No sabían dónde vivirían en unos años.

No sabían qué dificultades aparecerían.

Pero decidieron que nunca permitirían que una de ellas enfrentara un problema completamente sola.

Las cinco niñas pusieron sus manos una sobre otra.

Y Anaya colocó la suya encima.

—¿Prometido? —preguntó.

—¡Prometido! —respondieron las cinco.

Anaya sonrió.

Pero todavía no sabía que aquella promesa sería puesta a prueba mucho antes de lo que imaginaban.

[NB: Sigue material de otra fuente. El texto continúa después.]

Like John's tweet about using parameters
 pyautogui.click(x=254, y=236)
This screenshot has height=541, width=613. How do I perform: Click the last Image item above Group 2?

PARTE 3 — Cuando las hijas empezaron a cuidar a su madre

Pasaron los años.

Las niñas crecieron.

Y poco a poco aquella pequeña familia comenzó a cambiar.

Mira fue la primera en conseguir una oportunidad para estudiar lejos de casa.

Anaya estaba orgullosa.

Pero también tenía miedo.

La noche antes de su partida, Mira se sentó junto a su madre.

—Mamá.

—¿Sí?

—¿Estás triste?

Anaya intentó sonreír.

—Un poco.

—No quiero irme si vas a quedarte sola.

Anaya tomó sus manos.

—No estaré sola.

Señaló hacia las otras cuatro.

—Tengo un ejército.

Mira se rio.

Pero después abrazó a su madre.

—Te prometo que volveré.

—No me prometas eso.

Mira la miró sorprendida.

—¿Por qué?

—Prométeme que aprovecharás la oportunidad.Mira asintió.

—Lo prometo.

Con el tiempo, cada hija comenzó a encontrar su propio camino.

Una continuó estudiando.

Otra aprendió un oficio.

Otra descubrió que le gustaba enseñar.

La cuarta comenzó a ayudar a niños pequeños.

Y la menor, Asha, seguía siendo la más cercana a su madre.

Pero algo había cambiado.

Ahora eran ellas quienes llamaban a Anaya para preguntarle:

—¿Ya comiste?

—¿Estás descansando?

—¿Necesitas algo?

Anaya se reía.

—¿Desde cuándo ustedes son mis madres?

Asha respondía:

—Desde que tú nos enseñaste a cuidar a quienes queremos.

Un día, después de muchos años de esfuerzo, las cinco hijas lograron reunirse nuevamente en casa.

Anaya preparó una comida sencilla.

Nada extraordinario.

Pero para ella era una de las noches más felices de su vida.

Las cinco estaban sentadas alrededor de la misma mesa.

Hablaron.

Rieron.

Recordaron las dificultades de su infancia.